Un actionnaire coté en bourse n'agit pas par philanthropie
En décembre 2025, Cyber_Folks — hébergeur polonais propriétaire de Shoper — a racheté PrestaShop via sa filiale Sylius. La presse spécialisée a relayé le communiqué officiel : « coexistence pacifique, engagement open source ». Avant d'y croire, posez-vous la question qu'Aristote posait à ses élèves : quelle est la cause finale de cet acte ?
Aristote distinguait quatre types de causes. La cause finale — le pourquoi ultime — est la seule qui compte en stratégie. Pour Cyber_Folks, elle est limpide : un actionnaire coté en bourse achète des actifs pour maximiser la valeur à long terme. PrestaShop représente 300 000 boutiques en Europe du Sud, un écosystème d'addons et une base de commerçants qu'il serait coûteux d'acquérir autrement.
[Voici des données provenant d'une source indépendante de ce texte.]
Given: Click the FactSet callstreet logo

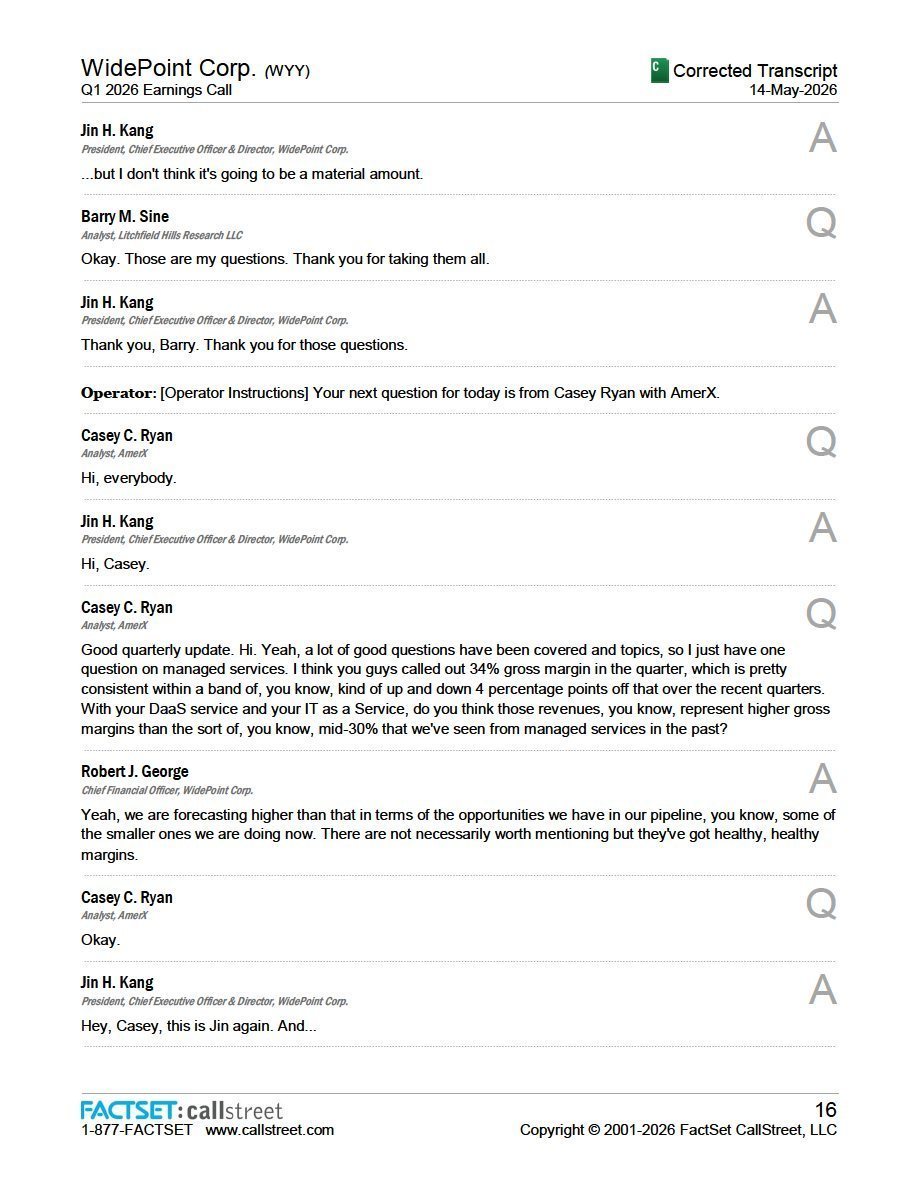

Les trois scénarios décodés
- Scénario 1 — Coexistence : PrestaShop reste open source, Shoper reste polonais. Annoncé officiellement. Historiquement improbable à 5 ans.
- Scénario 2 — Cannibalisation douce : Les fonctionnalités gratuites migrent vers des modules payants ou vers l'offre hébergée. C'est le modèle WordPress.com vs WordPress.org — déjà documenté, déjà en cours quelque part.
- Scénario 3 — Fusion technique : PrestaShop est progressivement réécrit sur le socle Sylius/Symfony. Les modules existants deviennent incompatibles. Destructeur pour l'écosystème, mais le plus rentable à terme pour Cyber_Folks.
Ce que vous devez retenir
La question n'est pas « est-ce que PrestaShop va mourir ? » — c'est « dans quel délai le scénario 2 devient-il inévitable ? ». Un CMS ouvert, votre code vous appartient. Un hébergeur coté en bourse, votre CMS lui appartient. La nuance est stratégique.